[Stored items]

______

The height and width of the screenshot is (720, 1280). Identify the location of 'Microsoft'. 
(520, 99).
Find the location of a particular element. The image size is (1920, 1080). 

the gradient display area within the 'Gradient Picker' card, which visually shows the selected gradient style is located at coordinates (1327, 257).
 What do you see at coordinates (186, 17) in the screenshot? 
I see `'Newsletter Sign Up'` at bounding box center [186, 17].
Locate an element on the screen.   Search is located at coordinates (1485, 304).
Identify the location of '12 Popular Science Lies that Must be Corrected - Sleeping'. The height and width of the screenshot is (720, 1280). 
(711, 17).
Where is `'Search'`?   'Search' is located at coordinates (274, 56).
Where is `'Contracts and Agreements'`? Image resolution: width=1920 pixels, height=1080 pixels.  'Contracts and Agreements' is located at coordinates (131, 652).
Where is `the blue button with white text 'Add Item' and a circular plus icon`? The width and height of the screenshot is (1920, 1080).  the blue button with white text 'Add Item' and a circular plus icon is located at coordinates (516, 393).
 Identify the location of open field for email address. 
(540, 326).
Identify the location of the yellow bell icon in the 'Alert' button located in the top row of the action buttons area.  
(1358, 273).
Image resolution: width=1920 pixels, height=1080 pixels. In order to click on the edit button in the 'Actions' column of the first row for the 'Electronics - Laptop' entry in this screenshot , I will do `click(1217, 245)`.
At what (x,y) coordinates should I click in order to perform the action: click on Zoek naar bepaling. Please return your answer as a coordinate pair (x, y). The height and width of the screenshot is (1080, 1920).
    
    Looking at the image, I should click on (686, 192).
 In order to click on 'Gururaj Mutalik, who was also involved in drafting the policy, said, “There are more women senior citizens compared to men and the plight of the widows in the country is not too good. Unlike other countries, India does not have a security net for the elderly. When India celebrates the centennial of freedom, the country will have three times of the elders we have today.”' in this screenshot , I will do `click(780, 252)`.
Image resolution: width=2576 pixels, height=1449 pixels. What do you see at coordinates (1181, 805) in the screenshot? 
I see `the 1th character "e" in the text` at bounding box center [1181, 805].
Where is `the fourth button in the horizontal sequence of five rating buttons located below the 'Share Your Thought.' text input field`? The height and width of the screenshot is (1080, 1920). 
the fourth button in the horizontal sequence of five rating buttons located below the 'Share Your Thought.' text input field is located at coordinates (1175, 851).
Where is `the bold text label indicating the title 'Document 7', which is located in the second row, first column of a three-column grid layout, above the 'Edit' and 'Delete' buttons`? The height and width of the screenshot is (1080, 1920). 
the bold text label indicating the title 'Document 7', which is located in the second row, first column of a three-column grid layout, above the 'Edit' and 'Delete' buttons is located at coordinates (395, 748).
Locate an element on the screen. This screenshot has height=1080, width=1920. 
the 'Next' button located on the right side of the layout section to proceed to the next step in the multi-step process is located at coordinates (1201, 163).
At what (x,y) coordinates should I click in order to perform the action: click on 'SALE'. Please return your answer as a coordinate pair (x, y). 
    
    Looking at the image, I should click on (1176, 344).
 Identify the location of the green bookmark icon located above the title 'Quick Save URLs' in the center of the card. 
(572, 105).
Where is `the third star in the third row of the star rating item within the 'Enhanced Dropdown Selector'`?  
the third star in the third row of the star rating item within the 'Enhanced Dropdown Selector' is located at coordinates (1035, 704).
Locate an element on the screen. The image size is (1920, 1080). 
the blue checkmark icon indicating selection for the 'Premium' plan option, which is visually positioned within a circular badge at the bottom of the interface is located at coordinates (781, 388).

______

--- The exercise ---
List every line of the listing above that contains the string "within", copying each one in full. Case counts.

--- Answer to the problem ---
the gradient display area within the 'Gradient Picker' card, which visually shows the selected gradient style is located at coordinates (1327, 257).
Where is `the third star in the third row of the star rating item within the 'Enhanced Dropdown Selector'`?  
the third star in the third row of the star rating item within the 'Enhanced Dropdown Selector' is located at coordinates (1035, 704).
the blue checkmark icon indicating selection for the 'Premium' plan option, which is visually positioned within a circular badge at the bottom of the interface is located at coordinates (781, 388).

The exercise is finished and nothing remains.